La Nouvelle Vie Ouvrière, 13 décembre 2019
A l’heure où les demandeurs d’emplois découvrent les ravages de la réforme de l’assurance chômage, trois journalistes décrivent le chaos interne à Pôle emploi. Politique du chiffre, déshumanisation par le numérique, management délétère, des personnels débordés affrontent une perte de sens du métier.
Il y a quelque chose de pourri chez Pôle emploi. L’histoire commence en 2009 avec le mariage forcé de l’ASSEDIC et de l’ANPE voulu par Nicolas Sarkozy. Une décennie n’a pas suffi pour homogénéiser la situation. Institution privée d’un côté, service public de l’autre : une culture, une éthique professionnelle, des métiers, des conceptions de carrière, des repères qualitatifs radicalement différents.
Alors que les personnels chargés de l’indemnisation ignorent tout de l’accompagnement, ceux chargés du placement sont noyés par la technicité de l’indemnisation. L’injonction à la double compétence est une gageure.
D’ailleurs, après l’avoir encouragée, Pôle Emploi va du jour au lendemain revenir à la spécialisation. En un mot donc, la fusion se passe mal, très mal. La plupart des personnels croulent littéralement sous la masse de travail avec des objectifs inatteignables, tandis que d’autres, placardisés, sombrent dans la dépression et la culpabilité, le sentiment d’inutilité en prime. Certains personnels ne s’en remettront jamais.
Syndrome de France Télécom
L’enquête démarre ainsi par la plainte pour harcèlement moral déposée en 2014 par les parents d’Aurore Moësan et initialement soutenue par la CFTC. Aurore, une jeune conseillère Pôle Emploi francilienne, s’est suicidée en 2012. Mais on s’aperçoit au fil des pages qu’elle n’est pas la seule à avoir commis l’irréparable chez Pôle Emploi, et à avoir subi un management délétère…
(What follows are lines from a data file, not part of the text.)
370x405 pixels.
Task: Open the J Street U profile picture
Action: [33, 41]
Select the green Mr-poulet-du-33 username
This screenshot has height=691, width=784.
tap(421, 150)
Bien que moins médiatisés que la vague de suicides qui a frappé France Télécom, les enquêtrices, trois journalistes, ont recueilli des témoignages qui attestent bel et bien de faits de harcèlement chez Pôle Emploi. Et au cœur de ce harcèlement, le lean management qui ressemble à s’y méprendre à celui de France Télécom…
Injonctions paradoxales
La nouvelle philosophie introduite par les dirigeants de Pôle Emploi s’inspire du new public management. C’est une politique du chiffre, une politique dite de l’efficacité en réalité une culture du reporting avec des indicateurs de placement et une informatisation à outrance.
Le tout avec une inflation de procédures et de logiciels non maîtrisés que les personnels peinent énormément à assimiler. A moins encore qu’ils ne les contournent pour répondre à des exigences statistiques de performances aberrantes et en total décalage avec les besoins humains.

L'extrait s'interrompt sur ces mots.